## Input records:
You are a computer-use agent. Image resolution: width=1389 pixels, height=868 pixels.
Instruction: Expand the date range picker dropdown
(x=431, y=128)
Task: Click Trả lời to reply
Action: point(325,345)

## Objective:
Rewrite the records, swapping "date range picker" for "calendar" and leaving everything else the same.

## Output of the exercise:
You are a computer-use agent. Image resolution: width=1389 pixels, height=868 pixels.
Instruction: Expand the calendar dropdown
(x=431, y=128)
Task: Click Trả lời to reply
Action: point(325,345)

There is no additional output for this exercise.